David Gregory (R-TV): They aren’t liking that. it only goes so far if you are talking about competence of an administration or the ability for government to handle a really big project. Maybe there is some comparison. But it probably stops there. The bottom line is that the president has negative attribute attributes about his competence and his own credibility. those are trend lines that are going down. frankly I liken it more to the Iraq war. that was life and death. this is not. it’s totally different. But when it comes to an issue through which everything else can be judged that’s the comparison to the previous administration, one they are trying to fight through now.
In case you missed it, Bush lied this county into war with Iraq and the media helped him by selling weapons of mass destruction to the public with no pushback at all.
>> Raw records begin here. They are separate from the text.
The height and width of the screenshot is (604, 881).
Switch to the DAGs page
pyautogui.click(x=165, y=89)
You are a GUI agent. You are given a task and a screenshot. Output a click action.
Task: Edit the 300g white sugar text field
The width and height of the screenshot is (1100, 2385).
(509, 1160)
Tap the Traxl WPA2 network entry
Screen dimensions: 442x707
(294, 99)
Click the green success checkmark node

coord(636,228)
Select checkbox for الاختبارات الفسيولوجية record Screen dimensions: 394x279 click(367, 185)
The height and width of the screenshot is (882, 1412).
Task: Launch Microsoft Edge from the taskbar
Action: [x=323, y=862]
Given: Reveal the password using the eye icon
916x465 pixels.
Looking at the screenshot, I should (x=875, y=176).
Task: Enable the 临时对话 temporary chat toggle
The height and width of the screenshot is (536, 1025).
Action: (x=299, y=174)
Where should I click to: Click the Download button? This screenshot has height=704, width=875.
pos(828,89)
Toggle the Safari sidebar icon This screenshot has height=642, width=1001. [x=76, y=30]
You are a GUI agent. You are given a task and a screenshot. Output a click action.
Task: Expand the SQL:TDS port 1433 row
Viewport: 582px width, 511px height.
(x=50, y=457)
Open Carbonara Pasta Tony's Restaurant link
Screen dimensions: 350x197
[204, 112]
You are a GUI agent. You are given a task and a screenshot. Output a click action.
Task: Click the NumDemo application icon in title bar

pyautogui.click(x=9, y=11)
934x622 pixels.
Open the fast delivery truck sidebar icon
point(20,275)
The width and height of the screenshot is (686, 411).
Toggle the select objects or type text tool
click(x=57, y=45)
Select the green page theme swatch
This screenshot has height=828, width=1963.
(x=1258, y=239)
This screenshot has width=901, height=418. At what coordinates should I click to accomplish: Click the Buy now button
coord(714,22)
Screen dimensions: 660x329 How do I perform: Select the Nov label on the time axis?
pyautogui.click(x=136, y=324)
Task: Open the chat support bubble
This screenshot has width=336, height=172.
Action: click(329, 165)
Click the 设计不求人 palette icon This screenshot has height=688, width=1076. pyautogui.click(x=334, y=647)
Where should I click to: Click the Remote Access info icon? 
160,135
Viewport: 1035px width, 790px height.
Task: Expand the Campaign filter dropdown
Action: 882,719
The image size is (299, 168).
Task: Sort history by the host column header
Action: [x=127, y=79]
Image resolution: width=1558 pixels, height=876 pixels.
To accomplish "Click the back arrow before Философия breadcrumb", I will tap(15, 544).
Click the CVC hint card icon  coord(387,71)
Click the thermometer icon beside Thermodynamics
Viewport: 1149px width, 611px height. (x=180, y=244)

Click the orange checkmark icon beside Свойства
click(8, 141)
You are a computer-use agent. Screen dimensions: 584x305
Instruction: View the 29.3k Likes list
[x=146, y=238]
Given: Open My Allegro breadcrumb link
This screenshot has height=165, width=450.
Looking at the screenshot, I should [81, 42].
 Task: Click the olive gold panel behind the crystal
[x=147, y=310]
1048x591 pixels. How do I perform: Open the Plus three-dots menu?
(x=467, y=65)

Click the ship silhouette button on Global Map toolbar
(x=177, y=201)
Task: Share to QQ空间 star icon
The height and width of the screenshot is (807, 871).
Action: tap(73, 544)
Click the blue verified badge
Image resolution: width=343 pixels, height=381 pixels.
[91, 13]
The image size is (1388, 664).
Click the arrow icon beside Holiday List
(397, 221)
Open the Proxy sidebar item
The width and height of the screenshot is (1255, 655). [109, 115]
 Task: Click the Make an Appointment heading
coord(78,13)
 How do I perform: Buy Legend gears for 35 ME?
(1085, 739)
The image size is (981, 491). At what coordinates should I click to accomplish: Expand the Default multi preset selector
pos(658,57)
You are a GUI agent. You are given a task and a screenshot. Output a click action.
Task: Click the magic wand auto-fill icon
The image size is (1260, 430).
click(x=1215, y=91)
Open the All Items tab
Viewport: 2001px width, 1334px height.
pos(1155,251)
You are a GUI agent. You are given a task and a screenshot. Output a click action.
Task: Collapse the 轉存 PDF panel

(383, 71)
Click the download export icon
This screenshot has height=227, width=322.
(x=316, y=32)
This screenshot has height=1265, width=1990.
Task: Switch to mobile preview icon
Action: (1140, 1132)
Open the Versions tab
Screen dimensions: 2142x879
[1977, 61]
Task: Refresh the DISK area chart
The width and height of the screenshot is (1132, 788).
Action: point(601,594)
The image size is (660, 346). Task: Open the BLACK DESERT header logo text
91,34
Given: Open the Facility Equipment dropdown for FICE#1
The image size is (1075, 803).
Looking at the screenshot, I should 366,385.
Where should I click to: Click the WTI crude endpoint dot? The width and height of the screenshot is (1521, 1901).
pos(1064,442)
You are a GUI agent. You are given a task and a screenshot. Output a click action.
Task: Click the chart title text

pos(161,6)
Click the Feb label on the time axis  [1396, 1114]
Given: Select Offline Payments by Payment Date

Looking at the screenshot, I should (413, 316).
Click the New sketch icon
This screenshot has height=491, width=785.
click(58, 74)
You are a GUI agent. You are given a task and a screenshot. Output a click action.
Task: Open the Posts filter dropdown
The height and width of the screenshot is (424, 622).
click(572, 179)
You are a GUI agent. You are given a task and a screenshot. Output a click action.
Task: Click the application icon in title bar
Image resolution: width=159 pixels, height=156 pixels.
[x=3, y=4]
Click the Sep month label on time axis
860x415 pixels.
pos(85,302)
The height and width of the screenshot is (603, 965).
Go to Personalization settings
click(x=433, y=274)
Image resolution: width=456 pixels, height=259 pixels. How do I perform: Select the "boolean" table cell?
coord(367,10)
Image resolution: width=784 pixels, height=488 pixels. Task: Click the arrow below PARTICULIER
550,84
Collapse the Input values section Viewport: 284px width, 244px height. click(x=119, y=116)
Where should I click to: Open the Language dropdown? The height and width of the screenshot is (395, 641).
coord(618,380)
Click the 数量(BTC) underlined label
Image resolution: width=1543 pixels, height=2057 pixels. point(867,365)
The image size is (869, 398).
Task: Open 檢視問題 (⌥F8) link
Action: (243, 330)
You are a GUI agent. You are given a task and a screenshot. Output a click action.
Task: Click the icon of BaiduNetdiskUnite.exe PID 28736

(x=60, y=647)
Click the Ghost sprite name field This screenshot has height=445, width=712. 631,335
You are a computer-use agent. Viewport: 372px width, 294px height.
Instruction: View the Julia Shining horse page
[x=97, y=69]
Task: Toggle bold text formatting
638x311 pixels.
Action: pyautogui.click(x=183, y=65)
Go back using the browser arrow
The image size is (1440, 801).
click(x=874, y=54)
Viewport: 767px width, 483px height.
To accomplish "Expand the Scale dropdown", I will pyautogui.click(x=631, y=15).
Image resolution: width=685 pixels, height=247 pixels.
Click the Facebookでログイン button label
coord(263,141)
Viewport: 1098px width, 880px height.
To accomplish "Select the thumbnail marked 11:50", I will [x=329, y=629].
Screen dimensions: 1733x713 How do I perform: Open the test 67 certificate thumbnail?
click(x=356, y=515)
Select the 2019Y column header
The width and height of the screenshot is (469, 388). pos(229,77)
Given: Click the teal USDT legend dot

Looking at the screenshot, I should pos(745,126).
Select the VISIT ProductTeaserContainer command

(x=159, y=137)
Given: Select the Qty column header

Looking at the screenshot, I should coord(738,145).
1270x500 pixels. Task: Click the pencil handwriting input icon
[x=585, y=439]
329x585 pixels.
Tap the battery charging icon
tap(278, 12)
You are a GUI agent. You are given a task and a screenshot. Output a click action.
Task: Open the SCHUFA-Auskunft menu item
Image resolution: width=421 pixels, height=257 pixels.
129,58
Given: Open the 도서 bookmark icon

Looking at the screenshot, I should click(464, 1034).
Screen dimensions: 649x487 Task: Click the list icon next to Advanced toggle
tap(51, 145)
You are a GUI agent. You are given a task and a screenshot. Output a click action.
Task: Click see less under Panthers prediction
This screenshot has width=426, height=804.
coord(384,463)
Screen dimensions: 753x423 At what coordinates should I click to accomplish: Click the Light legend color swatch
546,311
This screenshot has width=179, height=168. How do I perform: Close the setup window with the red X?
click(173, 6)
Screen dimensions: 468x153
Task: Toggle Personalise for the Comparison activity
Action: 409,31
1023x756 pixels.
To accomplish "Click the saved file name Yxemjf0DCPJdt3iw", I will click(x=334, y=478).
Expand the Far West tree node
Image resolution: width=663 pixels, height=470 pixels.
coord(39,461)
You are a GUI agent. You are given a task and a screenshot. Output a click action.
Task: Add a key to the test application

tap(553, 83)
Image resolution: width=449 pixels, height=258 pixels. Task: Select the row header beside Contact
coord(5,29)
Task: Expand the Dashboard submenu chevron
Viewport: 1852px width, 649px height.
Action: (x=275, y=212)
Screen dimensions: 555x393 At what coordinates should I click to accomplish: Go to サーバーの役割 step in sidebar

So the ACA rollout is JUST LIKE the Iraq War, only without the media complicity, without the deliberate lies, and without an entire country being fear-mongered into subservience (see the Dixie Chicks). Also, as Gregory noted, there is the small, irrelevant issue of living versus dying.
Some of us think living is a BFD, so we see a huge difference between a law that saves lives and a war. Maybe Gregory doesn’t get out much, but he should stroll down Warrior’s Walk — maybe then he wouldn’t make a comparison this obscene.
Yes, the president’s poll numbers are hurting right now, but that says more about the media’s lazy coverage of the ACA rollout than it does about the real impact of technical glitches on Obama’s legacy.
Gregory is incorrect about Hurricane Katrina. Katrina did not reveal the government’s inability to handle a crisis; after all, Hurricane Sandy revealed a government’s ability to handle a crisis and working across the aisle to do so.
Katrina revealed a party/President uninterested in making government work, no matter what the cost. It revealed the end game behind modern day Republican ideology — a government that is not functional, but rather one that is designed to be incompetent in order to justify “small government”.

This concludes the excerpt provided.